What lines of the data below hold the string "computer"? Copy each one out.

Records to use:
__________

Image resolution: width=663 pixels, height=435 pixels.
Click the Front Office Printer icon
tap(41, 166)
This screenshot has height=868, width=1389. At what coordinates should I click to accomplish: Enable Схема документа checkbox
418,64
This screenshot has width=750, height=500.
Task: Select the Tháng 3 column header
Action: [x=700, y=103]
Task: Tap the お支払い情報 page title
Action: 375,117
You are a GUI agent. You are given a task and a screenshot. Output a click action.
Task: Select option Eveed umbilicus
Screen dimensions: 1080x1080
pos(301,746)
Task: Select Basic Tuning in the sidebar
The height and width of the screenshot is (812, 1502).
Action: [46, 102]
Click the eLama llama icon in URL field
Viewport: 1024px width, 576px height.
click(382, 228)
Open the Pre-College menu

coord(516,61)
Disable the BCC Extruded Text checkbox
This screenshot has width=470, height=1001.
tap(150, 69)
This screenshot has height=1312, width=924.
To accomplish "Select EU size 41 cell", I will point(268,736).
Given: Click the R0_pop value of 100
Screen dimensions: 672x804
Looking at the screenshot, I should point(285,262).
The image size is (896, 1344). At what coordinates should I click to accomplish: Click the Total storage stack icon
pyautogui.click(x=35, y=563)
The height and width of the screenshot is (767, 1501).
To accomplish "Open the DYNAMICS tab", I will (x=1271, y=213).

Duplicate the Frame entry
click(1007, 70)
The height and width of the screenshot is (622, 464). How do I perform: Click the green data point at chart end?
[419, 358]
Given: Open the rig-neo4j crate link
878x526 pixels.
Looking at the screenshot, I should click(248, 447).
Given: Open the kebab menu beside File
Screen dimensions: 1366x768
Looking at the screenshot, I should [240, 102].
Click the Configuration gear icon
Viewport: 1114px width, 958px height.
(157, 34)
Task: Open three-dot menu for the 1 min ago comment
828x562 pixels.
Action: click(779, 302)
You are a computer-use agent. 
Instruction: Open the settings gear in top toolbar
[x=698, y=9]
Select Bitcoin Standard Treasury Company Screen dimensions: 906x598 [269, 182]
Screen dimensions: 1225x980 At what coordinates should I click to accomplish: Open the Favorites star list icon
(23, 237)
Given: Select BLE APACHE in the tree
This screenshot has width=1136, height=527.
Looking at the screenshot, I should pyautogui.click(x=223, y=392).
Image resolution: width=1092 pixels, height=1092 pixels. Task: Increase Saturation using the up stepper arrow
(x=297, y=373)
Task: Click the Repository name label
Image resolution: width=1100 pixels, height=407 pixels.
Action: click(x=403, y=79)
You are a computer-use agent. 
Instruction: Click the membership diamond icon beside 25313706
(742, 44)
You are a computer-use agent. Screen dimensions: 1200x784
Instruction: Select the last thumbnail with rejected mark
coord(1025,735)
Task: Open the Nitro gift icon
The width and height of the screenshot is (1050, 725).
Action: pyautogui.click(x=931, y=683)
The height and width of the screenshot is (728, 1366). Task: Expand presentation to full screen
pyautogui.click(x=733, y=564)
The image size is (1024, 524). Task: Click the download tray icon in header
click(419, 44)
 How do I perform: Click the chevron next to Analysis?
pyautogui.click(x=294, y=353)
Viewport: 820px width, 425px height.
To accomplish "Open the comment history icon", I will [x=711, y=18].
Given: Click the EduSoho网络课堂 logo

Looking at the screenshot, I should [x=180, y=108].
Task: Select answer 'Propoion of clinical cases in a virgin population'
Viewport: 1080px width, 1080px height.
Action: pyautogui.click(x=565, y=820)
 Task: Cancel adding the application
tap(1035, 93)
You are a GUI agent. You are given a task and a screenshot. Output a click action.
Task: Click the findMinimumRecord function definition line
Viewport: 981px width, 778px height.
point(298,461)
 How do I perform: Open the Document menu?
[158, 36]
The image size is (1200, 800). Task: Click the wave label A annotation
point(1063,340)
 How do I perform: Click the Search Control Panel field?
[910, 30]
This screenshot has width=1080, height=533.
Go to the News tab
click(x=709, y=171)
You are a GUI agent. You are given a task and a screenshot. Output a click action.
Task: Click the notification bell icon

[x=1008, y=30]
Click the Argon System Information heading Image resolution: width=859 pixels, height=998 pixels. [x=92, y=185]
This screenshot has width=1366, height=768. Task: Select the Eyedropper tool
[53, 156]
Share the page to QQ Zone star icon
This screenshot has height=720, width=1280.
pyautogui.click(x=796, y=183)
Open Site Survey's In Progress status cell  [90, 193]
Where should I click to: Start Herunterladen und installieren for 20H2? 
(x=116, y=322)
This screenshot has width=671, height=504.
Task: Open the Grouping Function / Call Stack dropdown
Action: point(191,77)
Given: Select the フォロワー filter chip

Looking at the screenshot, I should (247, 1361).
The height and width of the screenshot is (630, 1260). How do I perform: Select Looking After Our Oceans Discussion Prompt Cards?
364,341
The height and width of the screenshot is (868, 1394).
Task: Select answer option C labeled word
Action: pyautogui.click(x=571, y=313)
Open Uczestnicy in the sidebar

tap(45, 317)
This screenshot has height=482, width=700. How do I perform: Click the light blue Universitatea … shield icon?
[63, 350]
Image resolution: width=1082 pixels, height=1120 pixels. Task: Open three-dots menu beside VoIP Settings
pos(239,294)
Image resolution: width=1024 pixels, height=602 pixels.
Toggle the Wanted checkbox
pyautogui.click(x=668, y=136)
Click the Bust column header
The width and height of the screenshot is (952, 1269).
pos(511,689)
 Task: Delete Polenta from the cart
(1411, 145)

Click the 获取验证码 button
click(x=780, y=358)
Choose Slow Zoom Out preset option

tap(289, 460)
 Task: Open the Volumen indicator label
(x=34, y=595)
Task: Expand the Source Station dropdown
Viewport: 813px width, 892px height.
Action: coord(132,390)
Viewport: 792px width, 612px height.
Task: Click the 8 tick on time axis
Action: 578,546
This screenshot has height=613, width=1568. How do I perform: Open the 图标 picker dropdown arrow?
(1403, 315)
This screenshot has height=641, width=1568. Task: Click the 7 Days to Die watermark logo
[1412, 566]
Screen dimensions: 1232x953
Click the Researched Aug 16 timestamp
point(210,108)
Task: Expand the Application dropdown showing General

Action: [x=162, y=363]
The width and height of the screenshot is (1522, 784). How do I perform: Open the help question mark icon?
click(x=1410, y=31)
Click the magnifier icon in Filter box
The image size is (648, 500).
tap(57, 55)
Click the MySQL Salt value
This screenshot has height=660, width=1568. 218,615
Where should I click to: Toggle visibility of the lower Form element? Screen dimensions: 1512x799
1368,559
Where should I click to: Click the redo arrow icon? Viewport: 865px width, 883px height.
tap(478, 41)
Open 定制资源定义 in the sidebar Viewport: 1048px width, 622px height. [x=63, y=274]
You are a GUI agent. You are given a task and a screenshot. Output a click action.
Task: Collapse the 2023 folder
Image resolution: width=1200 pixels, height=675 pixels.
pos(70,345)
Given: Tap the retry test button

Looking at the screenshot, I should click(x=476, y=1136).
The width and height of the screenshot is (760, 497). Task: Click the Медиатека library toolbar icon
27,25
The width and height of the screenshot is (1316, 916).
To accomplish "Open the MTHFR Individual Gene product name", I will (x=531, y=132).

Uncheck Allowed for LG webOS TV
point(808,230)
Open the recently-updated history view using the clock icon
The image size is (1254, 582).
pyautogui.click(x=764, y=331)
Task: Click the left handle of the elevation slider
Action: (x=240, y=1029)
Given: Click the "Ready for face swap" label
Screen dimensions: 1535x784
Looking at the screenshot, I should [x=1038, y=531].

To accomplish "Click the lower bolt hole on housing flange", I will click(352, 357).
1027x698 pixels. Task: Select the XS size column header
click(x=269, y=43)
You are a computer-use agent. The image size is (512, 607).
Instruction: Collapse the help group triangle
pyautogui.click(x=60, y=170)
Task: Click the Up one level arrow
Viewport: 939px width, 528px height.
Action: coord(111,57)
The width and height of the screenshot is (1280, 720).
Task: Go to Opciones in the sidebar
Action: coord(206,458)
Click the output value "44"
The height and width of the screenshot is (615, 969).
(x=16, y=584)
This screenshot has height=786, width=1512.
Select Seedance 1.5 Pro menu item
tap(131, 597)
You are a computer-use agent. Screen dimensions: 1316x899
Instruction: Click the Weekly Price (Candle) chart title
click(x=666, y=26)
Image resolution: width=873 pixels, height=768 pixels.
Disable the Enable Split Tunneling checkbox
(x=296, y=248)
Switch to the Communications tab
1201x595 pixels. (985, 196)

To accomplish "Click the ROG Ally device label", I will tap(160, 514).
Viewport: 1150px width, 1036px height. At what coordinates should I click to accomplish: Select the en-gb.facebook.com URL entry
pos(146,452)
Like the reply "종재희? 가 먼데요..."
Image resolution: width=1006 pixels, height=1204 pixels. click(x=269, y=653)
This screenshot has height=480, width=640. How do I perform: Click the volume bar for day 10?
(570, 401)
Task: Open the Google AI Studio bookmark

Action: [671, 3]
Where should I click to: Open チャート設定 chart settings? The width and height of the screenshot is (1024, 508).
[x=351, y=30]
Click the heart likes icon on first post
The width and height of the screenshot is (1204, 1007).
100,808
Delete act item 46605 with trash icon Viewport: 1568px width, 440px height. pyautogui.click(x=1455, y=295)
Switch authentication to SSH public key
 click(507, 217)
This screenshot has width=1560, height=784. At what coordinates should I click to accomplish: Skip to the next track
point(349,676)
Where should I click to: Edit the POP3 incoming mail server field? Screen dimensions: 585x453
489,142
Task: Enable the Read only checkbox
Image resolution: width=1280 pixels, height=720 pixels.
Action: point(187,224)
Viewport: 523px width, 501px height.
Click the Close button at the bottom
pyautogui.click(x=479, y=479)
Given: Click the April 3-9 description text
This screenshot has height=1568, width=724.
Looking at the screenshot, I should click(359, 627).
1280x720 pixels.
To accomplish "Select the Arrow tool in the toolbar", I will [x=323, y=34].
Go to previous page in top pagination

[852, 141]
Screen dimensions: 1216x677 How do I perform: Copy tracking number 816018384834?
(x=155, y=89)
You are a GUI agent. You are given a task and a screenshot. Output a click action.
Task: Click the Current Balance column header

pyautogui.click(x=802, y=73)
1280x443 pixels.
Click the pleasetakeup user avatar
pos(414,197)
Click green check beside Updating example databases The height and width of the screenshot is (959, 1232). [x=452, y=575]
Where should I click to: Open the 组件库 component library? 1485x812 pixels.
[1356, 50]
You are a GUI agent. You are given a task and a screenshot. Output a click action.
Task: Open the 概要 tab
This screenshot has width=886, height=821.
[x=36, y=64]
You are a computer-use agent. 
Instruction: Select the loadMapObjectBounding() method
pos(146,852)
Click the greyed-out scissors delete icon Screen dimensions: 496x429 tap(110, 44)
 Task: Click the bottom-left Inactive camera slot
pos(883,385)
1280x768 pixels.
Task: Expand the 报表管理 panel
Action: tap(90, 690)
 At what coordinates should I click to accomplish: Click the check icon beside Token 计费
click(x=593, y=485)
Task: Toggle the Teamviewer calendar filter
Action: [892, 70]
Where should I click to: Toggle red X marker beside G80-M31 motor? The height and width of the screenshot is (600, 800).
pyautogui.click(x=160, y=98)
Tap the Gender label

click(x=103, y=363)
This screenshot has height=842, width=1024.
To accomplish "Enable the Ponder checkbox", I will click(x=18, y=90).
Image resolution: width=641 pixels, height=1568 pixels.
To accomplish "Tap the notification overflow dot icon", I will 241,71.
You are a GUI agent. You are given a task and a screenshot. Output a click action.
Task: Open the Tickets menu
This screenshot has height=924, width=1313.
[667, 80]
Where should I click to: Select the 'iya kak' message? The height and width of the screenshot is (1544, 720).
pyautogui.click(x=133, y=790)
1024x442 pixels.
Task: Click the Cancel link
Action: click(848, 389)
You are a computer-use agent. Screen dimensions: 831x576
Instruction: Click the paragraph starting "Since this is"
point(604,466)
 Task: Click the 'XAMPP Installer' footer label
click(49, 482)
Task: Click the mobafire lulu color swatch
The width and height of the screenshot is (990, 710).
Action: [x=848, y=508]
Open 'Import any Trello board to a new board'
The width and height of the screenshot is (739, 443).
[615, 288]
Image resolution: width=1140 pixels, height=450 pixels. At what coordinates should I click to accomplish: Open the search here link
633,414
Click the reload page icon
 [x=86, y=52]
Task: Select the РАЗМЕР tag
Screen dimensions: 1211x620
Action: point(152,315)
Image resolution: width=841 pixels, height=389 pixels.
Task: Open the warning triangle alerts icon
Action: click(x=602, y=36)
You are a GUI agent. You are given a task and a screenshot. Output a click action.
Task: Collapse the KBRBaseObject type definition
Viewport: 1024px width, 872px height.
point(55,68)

__________

Reply:
You are a computer-use agent. 
You are a computer-use agent. 
You are a computer-use agent. Screen dimensions: 1200x784
You are a computer-use agent. The image size is (512, 607).
You are a computer-use agent. Screen dimensions: 1316x899
You are a computer-use agent. 
You are a computer-use agent. Screen dimensions: 831x576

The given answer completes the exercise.